The PRSA conference in Boston ended yesterday but a blackout continues on what happened at the Assembly Saturday, Oct. 7.

The Society’s online “newsroom” as of today only has news of four members receiving awards. There was no physical newsroom at the conference. Coverage of keynote speakers and panels is not available.

Anthony D'AngeloAnthony D'Angelo

Responsibility for the Society’s governance is shifting to Prof. Anthony D’Angelo, who is director of communications management and teaches PR at the Newhouse School, Syracuse University.

He does not return emails sent by the O’Dwyer Co.

Four of seven proposals created for the Assembly were discussed and voted on after three were withdrawn. One was insertion of “communications” in many places in the bylaws. This had generated much discussion prior to the Assembly and leaders said it was being re-written.

Members have been unable to obtain any details on what happened at the Assembly.

PRSA/NY Refuses Help

Five or six delegates representing the New York chapter were present but refuse to provide any report.

Chapter president Olga Gonzalez said she “believed national has been in contact with members regarding the Assembly” but there is no evidence of that. She said she would only handle questions about the chapter, saying we should contact national which has not responded to us in more than 20 years.

There is nothing on the chapter website about what happened at the Assembly.

The April 21-22, 2017 board meeting of national said the meeting discussed “the status of the engagement with Jack O’Dwyer” but gave no details. That was a false statement because there is no “engagement” with this reporter, only a boycott.

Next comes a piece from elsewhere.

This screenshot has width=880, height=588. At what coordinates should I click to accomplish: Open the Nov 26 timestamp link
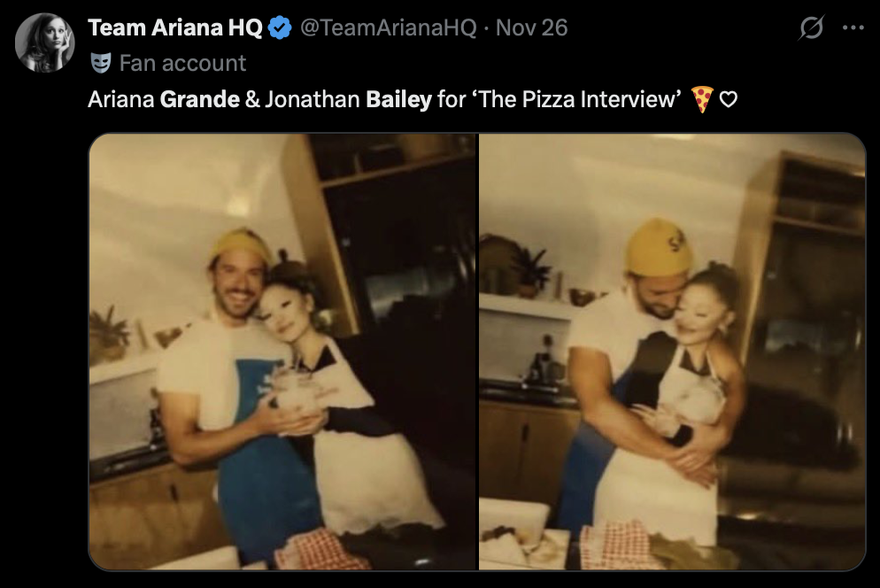531,27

Gonzales, Feintuch Join Blackout

Gonzales and Henry Feintuch, former chapter president, were told in an email that this reporter has “never seen such a breakdown in communications as is taking place at PRSA national and which is aided and abetted by PRSA/NY. Former chapter president Art Stevens was also informed.

Also refusing help were PR Prof. Donald Wright of Boston University, who has numerous PRSA awards and titles, and Prof. Tina McCorkindale, president of the Institute for PR, who lives in Seattle.

Both were registered attendees at the conference.

The list of registrants shows about 1,200 names, indicating member attendance of about 1,000 since non-members, PRSA staff and exhibitor reps were included.

Attendees thus represented about 5% of the 21,201 members (March 31, 2017 figure).

The high-spirited attendees posted numerous items on the Twitter connection for the conference. They were overjoyed with the conference and with meeting and socializing with other attendees.

Forgotten were the 95% of PRSA members whose companies could not or would not foot the $1,295 (early registration) or $1,495 fee for attendance plus at least a thousand for travel, meals and hotel.

The conference, as usual, was a feast for the insiders. More than 20 PRSA staffers were among the registrants.

“Communications” Use Undercuts APR

Members who oppose the insertion of “communications” throughout the bylaws say there can be no such thing as an “Accredited Communicator” since communications includes not only many diverse activities but hardware such as cellphone towers, wiring, etc.

The effect of highlighting “communications” is to put a further nail in the APR coffin, they say.

Board Control Switched from Women to Men

Another bone of contention among members is that PRSA, which had a board with 12 women and five men in 2016, switched to a board with nine men and eight women in 2017 after a woman who was elected to the 2017 board was replaced by a man. As in 2017, 16 of the 17 directors are APR when it should be 3-4 APRs because only 18% of members are APR.

Joyce Lofstrom of HIMSS Chicago, major healthcare organization, announced as a member of the 2017 board, was replaced by Kevin Waetke of the National Pork Board, Clive, Iowa, giving men the majority of posts on the board. Upwards of 80% of Society members are women.

There has been no explanation of the sudden replacement of Lofstrom with Waetke. Emails to chair Jane Dvorak, CEO Joe Truncale and PR staffers Laura Kane and Laurent Lawrence have not been returned.

One member rapped the re-engineered PRSA website saying she had “yet to speak to a PRSA colleague who has had any form of positive user experience” with it. This writer seconds that opinion. The site has a fraction of the information it used to put in the public area.

$800K for Lawyers, Nothing for PR

The Society has spent, in the past ten years, nearly $800K on law firms, mostly at Venable of Washington, D.C.

It has never had outside PR counsel. No PR could get involved with its press-avoiding tactics including blocking press from coverage of the Assembly.